World Rainforest Movement

Those who protect and those who destroy the forests

For years the mainstream “experts” were wrong in the identification of the main causes leading to deforestation and they were thus equally wrong in the solutions they put forward to save the forests. According to them, one of the main causes of deforestation was the use of fuelwood by “the poor”. Their solution was thus to put in place eucalyptus plantations to provide “the poor” with firewood. According to them, people living in the forests were responsible for deforestation and therefore needed to be removed from the forest in order to protect the latter from the former. People were thus expelled from their homelands under the pretence of protecting the forests. This simplistic “blame the poor” approach did not even come up with the solution that if the poor were the main cause of deforestation, then all efforts should be focused on the eradication of poverty. Instead, major efforts were dedicated to eradicate the poor from the forests!

While those experts were hard at work, so were the true agents of deforestation. Logging companies continued to log –legally and illegally. Dam builders continued damming the rivers and covering millions of hectares of forests under the dams’ reservoirs. Mangrove forests continued to disappear at the hands of industrial shrimp farmers. Export-oriented agricultural crops and cattle raising cleared increasing areas of forests. Industrial tree plantations –pulpwood, timber, oil-palm and others– resulted in the substitution of vast areas of diverse forests by alien tree monocultures. Mining and oil companies continued to destroy and pollute the forests.
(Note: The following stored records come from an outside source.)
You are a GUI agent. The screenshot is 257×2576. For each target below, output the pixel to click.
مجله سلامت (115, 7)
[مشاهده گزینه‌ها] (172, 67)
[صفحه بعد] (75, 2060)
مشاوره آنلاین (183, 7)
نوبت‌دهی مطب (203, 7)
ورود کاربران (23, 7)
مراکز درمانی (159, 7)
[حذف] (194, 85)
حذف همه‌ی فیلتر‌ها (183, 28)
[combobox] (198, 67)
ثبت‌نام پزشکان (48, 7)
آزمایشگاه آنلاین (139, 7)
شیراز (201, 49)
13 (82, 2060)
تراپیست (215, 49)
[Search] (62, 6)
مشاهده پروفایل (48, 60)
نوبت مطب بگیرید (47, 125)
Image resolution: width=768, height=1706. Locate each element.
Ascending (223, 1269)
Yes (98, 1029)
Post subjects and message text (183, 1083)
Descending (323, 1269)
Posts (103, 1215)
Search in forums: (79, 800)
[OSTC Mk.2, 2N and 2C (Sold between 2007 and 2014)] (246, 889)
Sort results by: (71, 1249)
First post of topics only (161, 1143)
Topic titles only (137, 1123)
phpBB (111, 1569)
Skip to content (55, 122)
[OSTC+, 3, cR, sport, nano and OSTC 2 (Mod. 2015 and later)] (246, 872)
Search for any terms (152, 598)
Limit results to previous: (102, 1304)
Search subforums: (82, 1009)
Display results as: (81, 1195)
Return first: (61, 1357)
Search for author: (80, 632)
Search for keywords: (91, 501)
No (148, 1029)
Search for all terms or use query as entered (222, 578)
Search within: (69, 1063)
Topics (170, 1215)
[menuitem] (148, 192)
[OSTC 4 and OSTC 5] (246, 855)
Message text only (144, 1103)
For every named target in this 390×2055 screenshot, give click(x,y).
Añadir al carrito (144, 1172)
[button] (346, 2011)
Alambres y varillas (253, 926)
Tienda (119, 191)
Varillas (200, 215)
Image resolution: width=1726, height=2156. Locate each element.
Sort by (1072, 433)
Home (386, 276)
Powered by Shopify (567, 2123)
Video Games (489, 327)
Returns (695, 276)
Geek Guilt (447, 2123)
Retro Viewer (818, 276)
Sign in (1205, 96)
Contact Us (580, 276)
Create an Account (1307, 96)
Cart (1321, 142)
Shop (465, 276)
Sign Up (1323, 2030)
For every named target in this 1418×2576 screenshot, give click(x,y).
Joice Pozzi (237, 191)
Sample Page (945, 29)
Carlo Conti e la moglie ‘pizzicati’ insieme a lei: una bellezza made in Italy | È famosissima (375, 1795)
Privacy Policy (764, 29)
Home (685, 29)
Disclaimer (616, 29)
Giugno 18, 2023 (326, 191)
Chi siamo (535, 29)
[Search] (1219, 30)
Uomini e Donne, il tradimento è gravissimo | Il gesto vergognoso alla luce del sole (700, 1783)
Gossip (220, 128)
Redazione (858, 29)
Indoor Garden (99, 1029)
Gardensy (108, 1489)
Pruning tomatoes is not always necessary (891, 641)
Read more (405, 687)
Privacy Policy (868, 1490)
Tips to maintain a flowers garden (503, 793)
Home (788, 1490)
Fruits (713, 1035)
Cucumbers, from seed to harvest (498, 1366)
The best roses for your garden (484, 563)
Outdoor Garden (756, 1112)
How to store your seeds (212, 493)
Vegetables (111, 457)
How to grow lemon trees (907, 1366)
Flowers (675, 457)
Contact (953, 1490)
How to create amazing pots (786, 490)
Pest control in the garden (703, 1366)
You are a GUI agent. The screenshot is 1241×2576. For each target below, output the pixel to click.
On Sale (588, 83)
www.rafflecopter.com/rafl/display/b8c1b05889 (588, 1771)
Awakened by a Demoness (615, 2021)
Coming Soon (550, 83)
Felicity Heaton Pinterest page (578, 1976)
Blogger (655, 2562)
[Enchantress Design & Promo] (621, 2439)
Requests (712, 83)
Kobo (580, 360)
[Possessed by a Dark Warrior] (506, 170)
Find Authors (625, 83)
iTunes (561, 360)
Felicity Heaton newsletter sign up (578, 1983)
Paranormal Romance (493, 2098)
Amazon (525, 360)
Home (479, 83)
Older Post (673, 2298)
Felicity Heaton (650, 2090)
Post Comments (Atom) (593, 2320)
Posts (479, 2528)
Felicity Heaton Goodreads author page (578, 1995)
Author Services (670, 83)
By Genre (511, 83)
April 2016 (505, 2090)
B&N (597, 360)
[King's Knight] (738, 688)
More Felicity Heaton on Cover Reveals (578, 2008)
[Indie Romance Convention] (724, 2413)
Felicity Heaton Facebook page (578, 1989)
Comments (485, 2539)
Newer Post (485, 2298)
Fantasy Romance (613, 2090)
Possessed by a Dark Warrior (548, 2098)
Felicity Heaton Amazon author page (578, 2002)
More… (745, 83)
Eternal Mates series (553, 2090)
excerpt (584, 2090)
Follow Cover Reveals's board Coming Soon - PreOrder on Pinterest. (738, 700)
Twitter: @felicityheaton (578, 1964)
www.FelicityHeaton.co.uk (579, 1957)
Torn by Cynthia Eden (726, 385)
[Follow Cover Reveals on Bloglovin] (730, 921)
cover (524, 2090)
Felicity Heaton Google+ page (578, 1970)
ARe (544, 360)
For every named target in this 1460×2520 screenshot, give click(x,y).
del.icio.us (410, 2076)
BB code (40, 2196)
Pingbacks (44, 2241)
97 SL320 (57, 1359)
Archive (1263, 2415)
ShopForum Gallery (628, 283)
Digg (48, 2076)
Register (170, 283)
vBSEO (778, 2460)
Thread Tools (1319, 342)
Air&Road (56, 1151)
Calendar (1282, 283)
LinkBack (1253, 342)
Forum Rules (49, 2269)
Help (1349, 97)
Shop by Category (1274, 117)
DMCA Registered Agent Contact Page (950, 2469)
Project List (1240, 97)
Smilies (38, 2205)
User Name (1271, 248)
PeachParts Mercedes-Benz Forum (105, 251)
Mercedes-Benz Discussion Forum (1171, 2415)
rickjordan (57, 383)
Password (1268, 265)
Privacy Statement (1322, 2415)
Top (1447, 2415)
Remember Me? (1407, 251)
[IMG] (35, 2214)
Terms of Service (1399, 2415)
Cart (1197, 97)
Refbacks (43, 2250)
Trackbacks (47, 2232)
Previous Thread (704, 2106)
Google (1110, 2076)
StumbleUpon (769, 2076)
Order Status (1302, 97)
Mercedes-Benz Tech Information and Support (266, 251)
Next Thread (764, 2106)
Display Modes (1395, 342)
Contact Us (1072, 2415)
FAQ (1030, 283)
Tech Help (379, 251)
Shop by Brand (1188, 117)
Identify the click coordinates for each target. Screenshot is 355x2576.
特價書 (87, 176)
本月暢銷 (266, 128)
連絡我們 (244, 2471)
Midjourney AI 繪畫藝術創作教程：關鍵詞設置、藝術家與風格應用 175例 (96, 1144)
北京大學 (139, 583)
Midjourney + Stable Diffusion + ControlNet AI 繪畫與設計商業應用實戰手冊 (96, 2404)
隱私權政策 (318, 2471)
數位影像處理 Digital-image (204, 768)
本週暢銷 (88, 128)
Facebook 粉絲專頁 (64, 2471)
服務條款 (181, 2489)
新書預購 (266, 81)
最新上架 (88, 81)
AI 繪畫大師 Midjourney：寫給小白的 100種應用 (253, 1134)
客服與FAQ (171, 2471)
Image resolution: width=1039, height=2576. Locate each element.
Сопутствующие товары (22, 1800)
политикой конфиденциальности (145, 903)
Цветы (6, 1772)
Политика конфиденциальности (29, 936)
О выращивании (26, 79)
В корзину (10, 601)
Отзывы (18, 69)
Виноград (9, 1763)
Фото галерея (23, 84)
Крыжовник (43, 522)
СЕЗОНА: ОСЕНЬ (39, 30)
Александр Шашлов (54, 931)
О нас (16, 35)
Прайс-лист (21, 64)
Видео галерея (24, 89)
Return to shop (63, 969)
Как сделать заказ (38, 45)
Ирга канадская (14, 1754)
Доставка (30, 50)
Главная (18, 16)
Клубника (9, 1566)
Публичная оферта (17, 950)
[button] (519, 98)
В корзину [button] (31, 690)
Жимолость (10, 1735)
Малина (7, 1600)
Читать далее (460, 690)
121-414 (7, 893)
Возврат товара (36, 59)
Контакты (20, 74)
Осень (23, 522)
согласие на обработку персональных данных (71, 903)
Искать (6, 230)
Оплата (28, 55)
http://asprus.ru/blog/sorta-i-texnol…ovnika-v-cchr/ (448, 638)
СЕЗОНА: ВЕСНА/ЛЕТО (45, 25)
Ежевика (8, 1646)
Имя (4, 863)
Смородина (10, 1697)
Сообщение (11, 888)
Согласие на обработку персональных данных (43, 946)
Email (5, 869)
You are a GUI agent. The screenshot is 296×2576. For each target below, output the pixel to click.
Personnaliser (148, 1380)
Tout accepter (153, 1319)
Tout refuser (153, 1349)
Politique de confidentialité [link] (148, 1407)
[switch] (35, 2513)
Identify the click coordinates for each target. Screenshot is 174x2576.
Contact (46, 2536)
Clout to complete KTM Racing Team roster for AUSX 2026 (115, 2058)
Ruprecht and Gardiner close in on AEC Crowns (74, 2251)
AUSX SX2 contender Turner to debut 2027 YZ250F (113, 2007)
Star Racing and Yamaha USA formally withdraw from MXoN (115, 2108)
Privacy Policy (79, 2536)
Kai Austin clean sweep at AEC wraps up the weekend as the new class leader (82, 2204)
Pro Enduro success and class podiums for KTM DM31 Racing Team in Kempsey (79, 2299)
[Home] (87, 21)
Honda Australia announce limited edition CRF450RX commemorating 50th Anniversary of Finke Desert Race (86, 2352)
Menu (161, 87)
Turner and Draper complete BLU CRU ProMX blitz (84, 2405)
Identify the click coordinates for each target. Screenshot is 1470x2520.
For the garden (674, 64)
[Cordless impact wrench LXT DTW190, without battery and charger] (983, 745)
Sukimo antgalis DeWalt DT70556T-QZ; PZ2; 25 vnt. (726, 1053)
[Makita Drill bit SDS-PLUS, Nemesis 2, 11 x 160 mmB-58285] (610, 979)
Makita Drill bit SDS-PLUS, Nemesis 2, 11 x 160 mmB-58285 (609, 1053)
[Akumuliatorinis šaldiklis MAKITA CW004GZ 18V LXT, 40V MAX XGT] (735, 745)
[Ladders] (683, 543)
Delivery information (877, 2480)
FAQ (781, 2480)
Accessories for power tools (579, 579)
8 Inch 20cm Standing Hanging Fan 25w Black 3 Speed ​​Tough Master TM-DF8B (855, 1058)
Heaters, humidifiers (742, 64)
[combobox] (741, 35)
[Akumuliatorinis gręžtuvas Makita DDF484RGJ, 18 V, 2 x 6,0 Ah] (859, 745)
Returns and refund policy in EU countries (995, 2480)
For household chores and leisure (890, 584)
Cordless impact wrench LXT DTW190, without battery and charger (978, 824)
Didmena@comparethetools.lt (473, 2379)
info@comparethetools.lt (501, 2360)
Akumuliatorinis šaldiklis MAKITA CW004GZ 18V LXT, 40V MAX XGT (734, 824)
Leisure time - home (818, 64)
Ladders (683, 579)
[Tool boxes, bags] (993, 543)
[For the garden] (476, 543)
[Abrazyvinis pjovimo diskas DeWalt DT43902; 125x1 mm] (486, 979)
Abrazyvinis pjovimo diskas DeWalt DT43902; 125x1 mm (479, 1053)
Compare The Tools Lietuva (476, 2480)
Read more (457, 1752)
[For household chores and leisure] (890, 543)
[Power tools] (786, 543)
All those processes have resulted –and still result– in severe local and global environmental impacts and all those impacts result in human suffering. Millions of people either live in the forest or their livelihoods depend on the forest. Deforestation thus generates poverty, simply because all those millions of people are deprived of their livelihoods once the forest disappears or once they are “resettled” elsewhere. It also generates widespread human rights abuses and many people have been killed –and are still being killed– for defending their rights and for protecting the same forests that the world’s governments declare to seek to protect.

However, it would be wrong to highlight only direct causes of deforestation such as logging, shrimp farming, plantations, dams and so on. It is important to go deeper into the matter and to realize that behind those causes are other –underlying– which constitute the root cause of the problem. Among these is the issue of overconsumption in the North, which results in an ever increasing demand of cheap raw materials –wood, oil, minerals, etc.– and equally cheap farm products such as soy beans, meat or shrimps. Making supply of those commodities possible are crucial actors such as the IMF, World Bank, Regional Development Banks, Northern consultancies, export-credit agencies, bilateral “aid” agencies. And in between are corrupt government officials and equally corrupt northern and corporate corruptors. The end result is deforestation and the violation of the rights of local peoples.

This issue of the WRM bulletin includes –as most of the previous ones– many of the typical situations, where forests are under threat because of the combined action of actors such as governments, corporations, multilateral and bilateral agencies, while they are being protected by indigenous and other local peoples. Reality is thus showing that it is not the “poor” who are destroying the forest, but very powerful interests –local and transnational. Protecting the forests therefore implies supporting local peoples’ struggles for their rights while at the same time working to generate conditions to address the root causes of deforestation at both the national and international levels. Only when that happens, forests will be saved and forest and forest-dependent peoples will be able to live in peace and harmony with nature.